Another Olympics Update: This Curling Thing

First. No curling irons are involved. They use something called “stones’ (not testicles so don’t worry).
Second. C’mon. This is shuffleboard on ice. That’s it. Why don’t they just call it that? Oh. Because it’s the Olympics and we need to call it something cooler. Ok. It’s Curling. And last week Curling sprinted into the forefront of the Olympics – Canada tops Norway in curling crowd-pleaser at Winter Olympics.

As you can see below this is a serious sport (but the humongous green circles on the ice are a little disconcerting). In this match “there were some dicey moments en route to the victory.” (not my words .. I believe it was the Vancouver Times). In a fascinating match the Canadians raced (I use that term quite loosely … think snails at their fastest) to a 5-1 lead through four ends (ends are simply when they have all their rocks together at one end … ok … stop laughing). I believe they have 10 ends in a match.

Oh. Please let this post end … why did I start this?

Canada's skip Kevin Martin (C) aims his rock before releasing it as third Marc Kennedy (L) and fourth Ben Hebert wait to sweep during their men's round robin curling game against Norway February 16.
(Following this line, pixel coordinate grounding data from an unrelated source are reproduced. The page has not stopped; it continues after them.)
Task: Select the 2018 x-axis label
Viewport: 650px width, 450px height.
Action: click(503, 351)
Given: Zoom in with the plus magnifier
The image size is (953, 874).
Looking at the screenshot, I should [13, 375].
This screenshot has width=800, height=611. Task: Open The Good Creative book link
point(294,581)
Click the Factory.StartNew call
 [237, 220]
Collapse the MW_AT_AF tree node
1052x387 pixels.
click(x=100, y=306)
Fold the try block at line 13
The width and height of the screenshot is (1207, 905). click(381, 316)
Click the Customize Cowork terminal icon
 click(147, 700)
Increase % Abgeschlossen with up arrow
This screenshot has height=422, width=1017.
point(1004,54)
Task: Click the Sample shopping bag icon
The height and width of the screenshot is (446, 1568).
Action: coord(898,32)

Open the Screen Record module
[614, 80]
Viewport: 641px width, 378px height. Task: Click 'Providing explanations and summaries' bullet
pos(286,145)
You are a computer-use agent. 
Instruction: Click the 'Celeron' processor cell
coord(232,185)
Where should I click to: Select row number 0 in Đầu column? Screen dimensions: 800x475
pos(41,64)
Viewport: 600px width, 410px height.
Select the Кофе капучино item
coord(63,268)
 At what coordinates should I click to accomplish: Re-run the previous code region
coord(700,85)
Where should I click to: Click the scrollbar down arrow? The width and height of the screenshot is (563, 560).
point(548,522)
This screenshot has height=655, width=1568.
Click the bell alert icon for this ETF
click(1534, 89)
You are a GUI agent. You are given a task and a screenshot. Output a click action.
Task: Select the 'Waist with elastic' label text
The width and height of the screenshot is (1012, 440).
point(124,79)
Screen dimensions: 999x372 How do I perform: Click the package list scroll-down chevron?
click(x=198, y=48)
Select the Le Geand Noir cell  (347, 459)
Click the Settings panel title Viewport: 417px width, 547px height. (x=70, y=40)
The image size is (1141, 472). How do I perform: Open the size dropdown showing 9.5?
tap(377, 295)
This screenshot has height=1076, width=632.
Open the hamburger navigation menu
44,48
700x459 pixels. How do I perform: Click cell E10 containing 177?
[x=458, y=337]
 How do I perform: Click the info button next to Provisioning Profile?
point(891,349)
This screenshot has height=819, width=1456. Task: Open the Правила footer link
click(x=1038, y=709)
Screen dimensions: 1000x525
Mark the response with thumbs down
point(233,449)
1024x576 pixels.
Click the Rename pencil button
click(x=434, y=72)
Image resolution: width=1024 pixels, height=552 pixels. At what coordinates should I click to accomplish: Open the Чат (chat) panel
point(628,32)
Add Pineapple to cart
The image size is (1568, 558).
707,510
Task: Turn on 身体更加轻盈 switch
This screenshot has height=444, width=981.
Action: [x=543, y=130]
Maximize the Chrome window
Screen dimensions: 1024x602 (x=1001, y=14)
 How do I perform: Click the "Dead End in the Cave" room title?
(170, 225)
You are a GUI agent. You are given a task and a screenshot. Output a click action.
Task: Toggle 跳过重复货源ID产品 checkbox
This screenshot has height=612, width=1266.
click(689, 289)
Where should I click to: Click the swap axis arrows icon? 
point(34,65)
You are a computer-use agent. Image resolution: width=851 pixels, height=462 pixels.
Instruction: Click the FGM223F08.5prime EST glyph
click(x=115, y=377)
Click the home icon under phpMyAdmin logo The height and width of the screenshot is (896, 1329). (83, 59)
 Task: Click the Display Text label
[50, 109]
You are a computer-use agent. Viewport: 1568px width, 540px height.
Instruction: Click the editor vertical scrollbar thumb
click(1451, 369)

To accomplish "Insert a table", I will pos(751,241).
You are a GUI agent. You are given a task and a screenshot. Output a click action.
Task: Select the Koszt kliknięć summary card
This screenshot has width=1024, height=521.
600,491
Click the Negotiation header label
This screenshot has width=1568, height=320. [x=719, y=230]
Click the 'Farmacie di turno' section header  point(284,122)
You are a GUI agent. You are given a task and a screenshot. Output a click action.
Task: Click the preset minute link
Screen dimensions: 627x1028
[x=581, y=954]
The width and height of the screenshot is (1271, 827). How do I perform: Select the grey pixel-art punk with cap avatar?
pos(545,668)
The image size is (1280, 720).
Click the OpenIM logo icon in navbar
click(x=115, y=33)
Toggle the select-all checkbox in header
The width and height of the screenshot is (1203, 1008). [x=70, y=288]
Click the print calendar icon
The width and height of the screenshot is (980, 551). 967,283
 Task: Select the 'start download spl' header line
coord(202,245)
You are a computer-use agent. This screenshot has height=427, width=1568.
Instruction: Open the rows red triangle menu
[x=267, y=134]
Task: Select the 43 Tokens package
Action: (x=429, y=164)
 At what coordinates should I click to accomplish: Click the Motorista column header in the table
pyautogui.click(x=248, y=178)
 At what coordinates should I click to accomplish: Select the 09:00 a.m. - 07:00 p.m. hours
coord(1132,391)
They use terms like ‘skip’ (I have no clue what it means) and there are two sweepers with brooms on each side of the smooth granite stone as it slides, vibrating the ice as it slides down the lane. The strategy is to knock the opponent’s stone out of the scoring area. The goal is to get the stone closest to the center of the target called the house.

Only fans with stones show up to cheer.

Oh.

Let me take that back.

Some of the contestants have to have stones to wear uniforms like this:

Team Norway's Haavard Vad Petersson (left/lead) and Torger Nergaard (right/third) sweep a rock during Men's Olympic curling action against Team Canada at the 2010 Olympic Winter Games in Vancouver February 16.